Extracted information
=-=-=

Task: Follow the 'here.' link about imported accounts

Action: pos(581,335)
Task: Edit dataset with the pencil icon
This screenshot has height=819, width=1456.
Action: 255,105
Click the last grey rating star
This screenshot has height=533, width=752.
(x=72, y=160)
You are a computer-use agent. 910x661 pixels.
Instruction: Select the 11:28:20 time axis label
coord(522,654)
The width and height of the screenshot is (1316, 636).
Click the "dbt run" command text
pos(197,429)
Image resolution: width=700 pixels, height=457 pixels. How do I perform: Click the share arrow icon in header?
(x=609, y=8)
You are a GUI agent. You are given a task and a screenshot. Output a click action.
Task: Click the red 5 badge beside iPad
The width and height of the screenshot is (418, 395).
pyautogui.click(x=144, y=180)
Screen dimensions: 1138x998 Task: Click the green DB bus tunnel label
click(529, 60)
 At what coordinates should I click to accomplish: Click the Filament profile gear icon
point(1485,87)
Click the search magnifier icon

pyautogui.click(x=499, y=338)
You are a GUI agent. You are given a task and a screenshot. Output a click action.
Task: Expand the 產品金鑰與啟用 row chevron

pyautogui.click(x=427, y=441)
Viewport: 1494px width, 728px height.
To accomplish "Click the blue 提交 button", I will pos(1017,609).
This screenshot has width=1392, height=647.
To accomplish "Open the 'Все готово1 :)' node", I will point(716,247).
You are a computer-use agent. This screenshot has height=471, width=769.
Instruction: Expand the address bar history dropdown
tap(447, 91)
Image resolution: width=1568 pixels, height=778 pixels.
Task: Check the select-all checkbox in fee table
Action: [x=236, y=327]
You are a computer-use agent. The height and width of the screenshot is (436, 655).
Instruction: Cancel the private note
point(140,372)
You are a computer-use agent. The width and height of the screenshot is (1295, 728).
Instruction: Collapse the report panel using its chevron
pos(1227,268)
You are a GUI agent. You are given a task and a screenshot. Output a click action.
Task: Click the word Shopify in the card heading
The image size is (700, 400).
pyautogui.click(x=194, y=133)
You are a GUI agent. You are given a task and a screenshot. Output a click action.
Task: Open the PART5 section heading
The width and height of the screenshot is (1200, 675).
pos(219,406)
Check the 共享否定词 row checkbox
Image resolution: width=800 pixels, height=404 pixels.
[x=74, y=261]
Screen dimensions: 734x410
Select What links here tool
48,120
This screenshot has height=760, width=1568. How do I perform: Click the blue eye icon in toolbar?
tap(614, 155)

=-=-=

Task requirements
Could you return, word for word, the data starting at the line that contains "You are a computer-use agent. This" and ending at the final line of the data?

Solution
You are a computer-use agent. This screenshot has height=471, width=769.
Instruction: Expand the address bar history dropdown
tap(447, 91)
Image resolution: width=1568 pixels, height=778 pixels.
Task: Check the select-all checkbox in fee table
Action: [x=236, y=327]
You are a computer-use agent. The height and width of the screenshot is (436, 655).
Instruction: Cancel the private note
point(140,372)
You are a computer-use agent. The width and height of the screenshot is (1295, 728).
Instruction: Collapse the report panel using its chevron
pos(1227,268)
You are a GUI agent. You are given a task and a screenshot. Output a click action.
Task: Click the word Shopify in the card heading
The image size is (700, 400).
pyautogui.click(x=194, y=133)
You are a GUI agent. You are given a task and a screenshot. Output a click action.
Task: Open the PART5 section heading
The width and height of the screenshot is (1200, 675).
pos(219,406)
Check the 共享否定词 row checkbox
Image resolution: width=800 pixels, height=404 pixels.
[x=74, y=261]
Screen dimensions: 734x410
Select What links here tool
48,120
This screenshot has height=760, width=1568. How do I perform: Click the blue eye icon in toolbar?
tap(614, 155)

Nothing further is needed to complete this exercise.